A debate has started on the island about the system in place by the Royal Grenada Police Force (RGPF) to prevent prisoners taking their lives in cells by committing suicide through hanging.
A senior military intelligence figure on the island told THE NEW TODAY that last week’s incident in which Willis resident Ravi Shevi Baptiste was found dead, allegedly hanging in a cell at the Central Police Station on the Carenage should result in a thorough investigation.
He said that a human life has been lost inside a police station and such a hanging needs “an investigation and preferably an independent investigation.”
According to the top military official, the focus of attention in the investigation should be the amount of times that the police officers on duty checked on the prisoner given their own statement that he was a troubled individual and that they had problems with him before.
A police bulletin on the June 10 incident said in part: “The individual was detained and brought to the Central Police Station at about 1:15 p.m. and went through the usual protocol before being placed in the cell with only a boxer on due to his previous behaviour.
“At about 4:30 p.m. during the changing of the shift on duty he was discovered hanging from the cell. He was later pronounced dead by medical experts and an investigation immediately commenced to determine the cause of the incident”.
The military expert indicated that it is clear from the statement put out by RGPF that the history of the individual is well known to the police as one who is miserable and could have mental issues.
He said that the investigation should come up with answers as to whether the police had adhered to the normal protocol of checking on prisoners in cells every half-an-hour and the fact that the prisoner was able to hang himself in a cell located in close proximity to the Diarist on duty.
“That (hanging incident) can’t happen without a sound. He had a history of giving problems. How come such a man wasn’t supervised and a man like that could hang himself in a cell right there, given the proximity of the cell to the Diarist and the police action inside there?
“That is a very busy station with police always moving up and down inside the building at all times. This thing can’t happen in isolation. How can that happen in isolation given the character of the station and the character of the man they have inside dey. The thing (is) worth an investigation.
According to the military expert the police knew that they were not dealing with a normal human being given the fact that the statement said they stripped him down to his boxers to put him in the cell.
He said the fact that this individual was considered not to be normal, as such the time for checking him should be less than every 30 minutes as stipulated in their own protocol.
“This is crazy – it is worth an investigation,” he added.
The official charged that this incident and recent others such as police beatings of civilians is a clear manifestation of a breakdown of law and order especially in the police force and under the government of Prime Minister Dr. Keith Mitchell.

-=-=-

- [What this exercise asks]
[a] List every calendar date and clock time given in the article about the death in a Grenada police cell.
[b] Pick up the article about the death in a Grenada police cell after its final sentence and continue it.

-=-=-

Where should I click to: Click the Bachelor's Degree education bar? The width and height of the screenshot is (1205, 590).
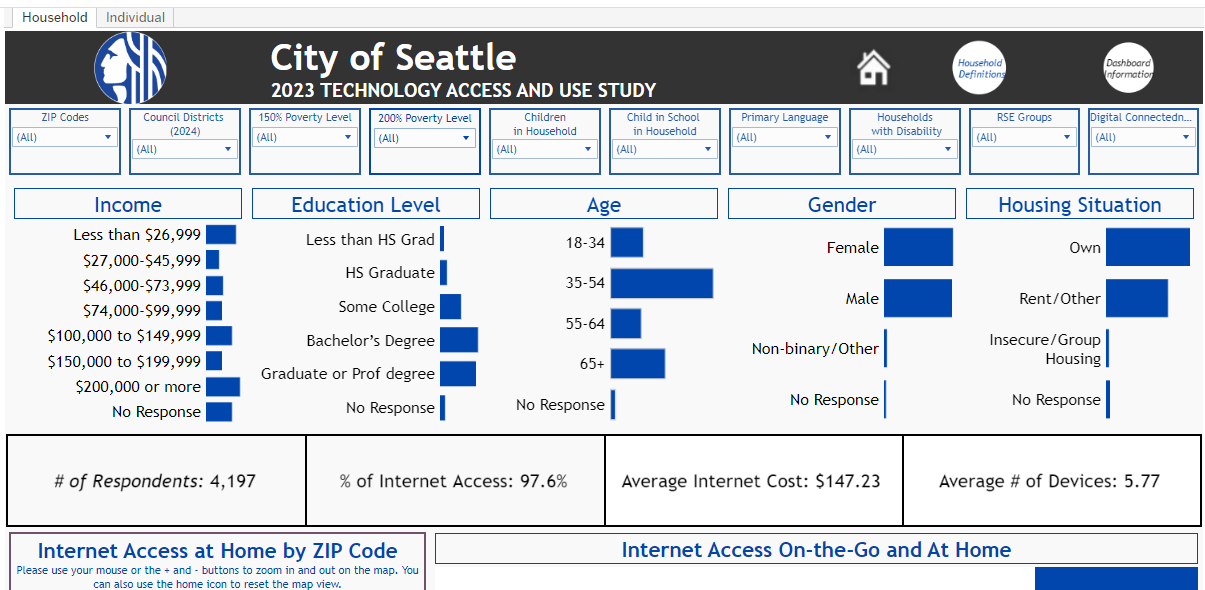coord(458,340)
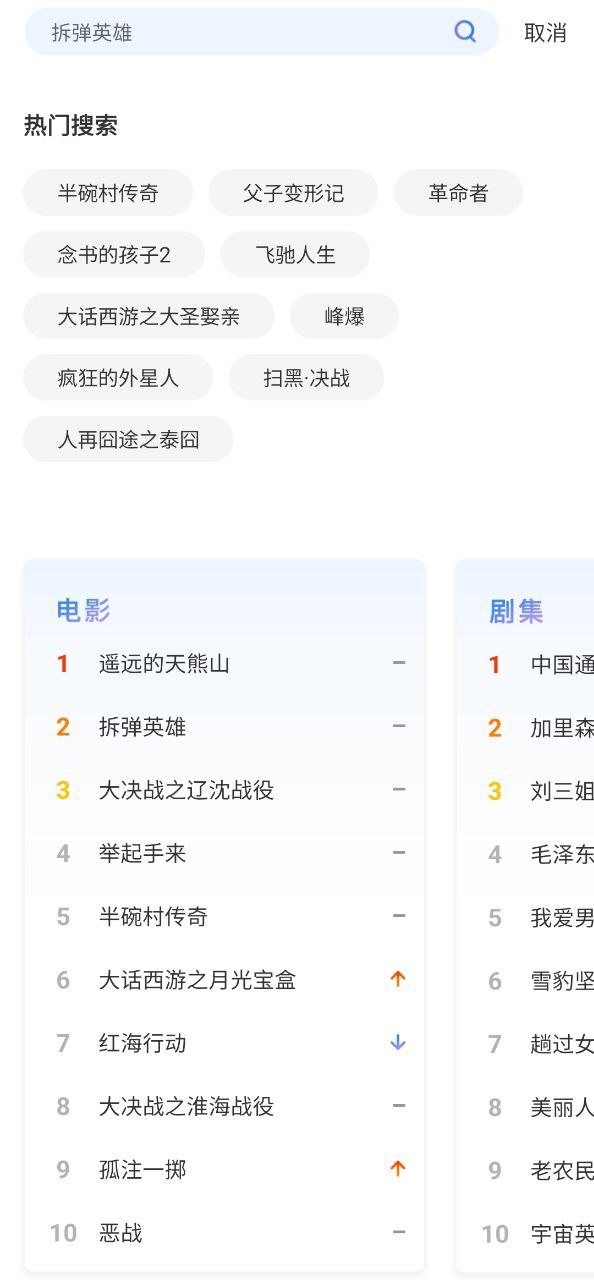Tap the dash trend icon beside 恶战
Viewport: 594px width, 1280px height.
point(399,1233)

-=-=-

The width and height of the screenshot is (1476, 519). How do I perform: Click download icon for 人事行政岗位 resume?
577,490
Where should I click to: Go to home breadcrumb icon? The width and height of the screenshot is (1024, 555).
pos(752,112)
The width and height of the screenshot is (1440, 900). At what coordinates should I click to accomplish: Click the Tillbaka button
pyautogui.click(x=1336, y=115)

-=-=-

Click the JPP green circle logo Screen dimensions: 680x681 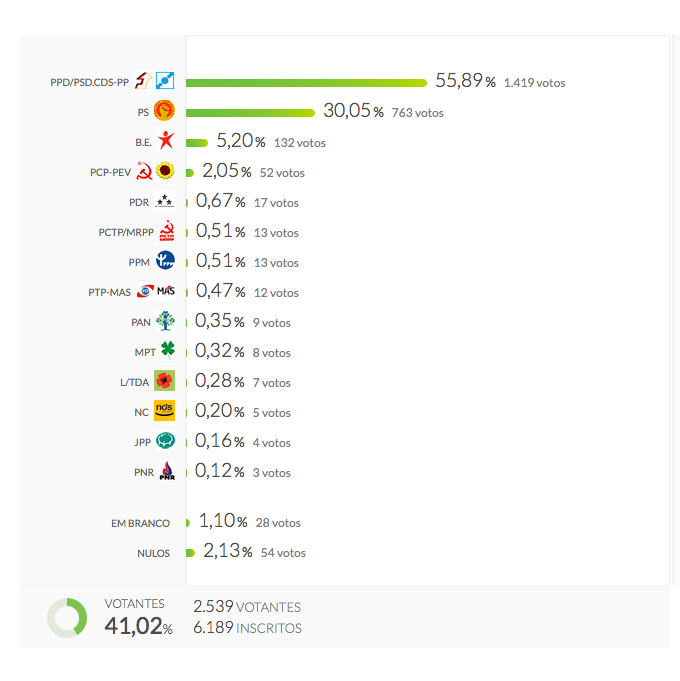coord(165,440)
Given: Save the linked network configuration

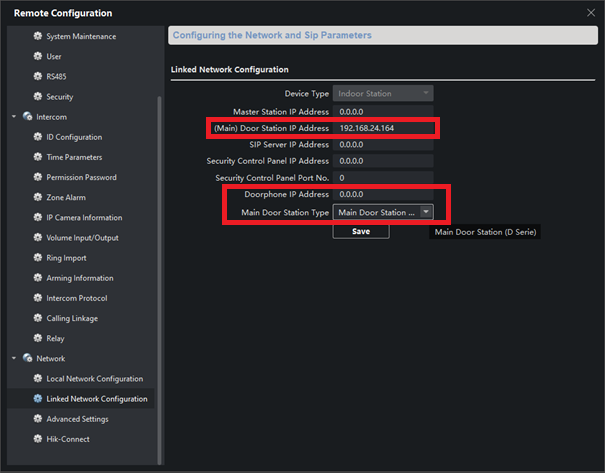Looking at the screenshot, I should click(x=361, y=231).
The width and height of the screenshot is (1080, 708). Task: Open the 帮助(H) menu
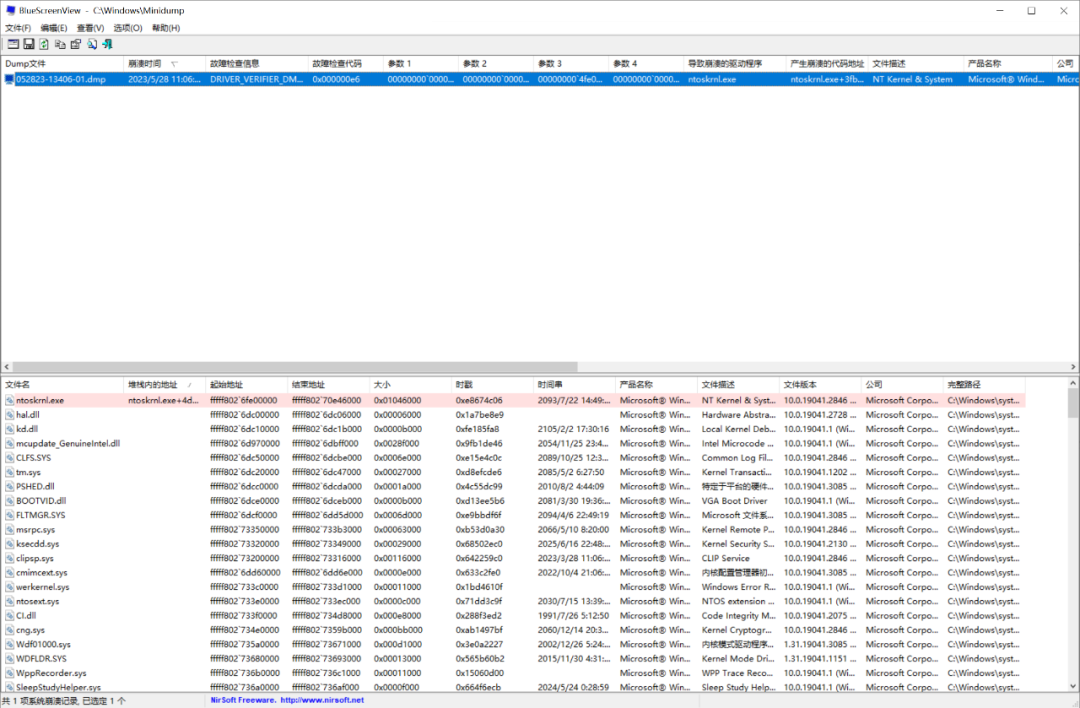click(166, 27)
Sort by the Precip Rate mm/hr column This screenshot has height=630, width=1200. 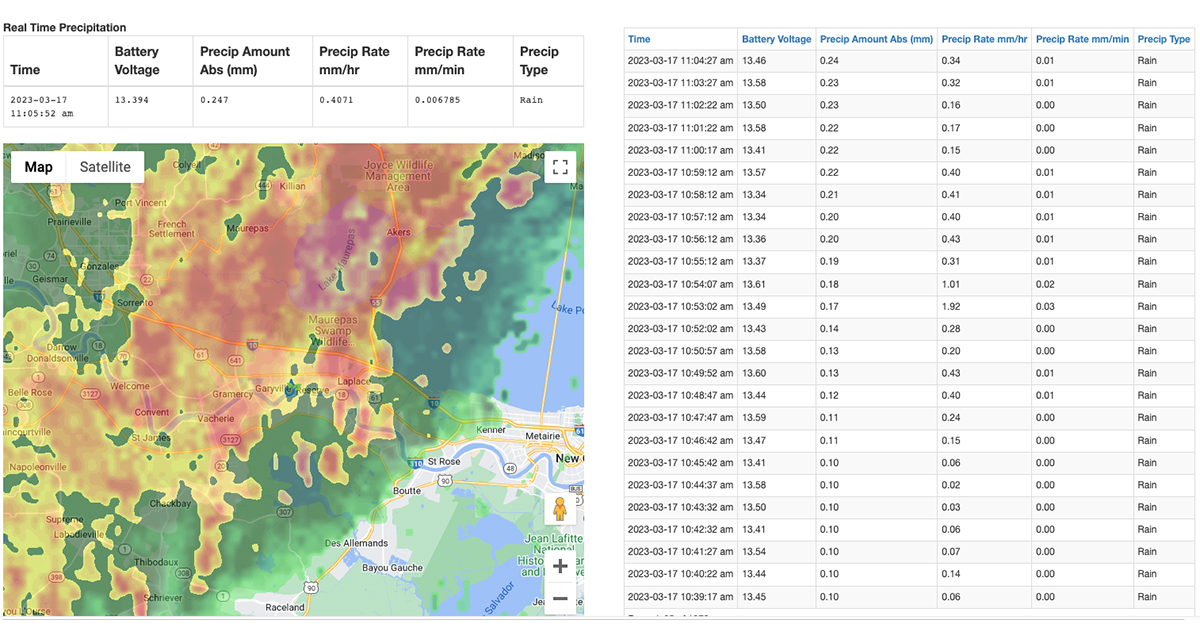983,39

-=-=-

- [Exercise answers]
[a] June 10; about 1:15 p.m.; about 4:30 p.m.

[b]
When contacted for comment, a senior police officer said the recent acts of brutality by police officers is reflective of the type of community that is now prevalent in the country.
Currently, he said there is no respect for authority by people at the community level.
“You have a problem in the whole community and the police being the mirror, you will see it (the breakdown in law and order) more through the police force,” he told THE NEW TODAY.
“The whole thing is a societal thing. Look at the breakdown through the whole society. The police force is the mirror and you see it. Anytime you see the police getting on like that is societal breakdown,” he said.
One of the incidents which sparked off much attention in the local media and on Social Media platforms was the blow to the face of a civilian by a junior police officer which broke his nose and resulted in the injured man having to undergo surgery.
In another incident involving the police, a security guard at a business place in the St David area was arrested by a police officer after the guard confronted him on coming into the supermarket without a mask in violation of Covid-19 protocols enforced on the island.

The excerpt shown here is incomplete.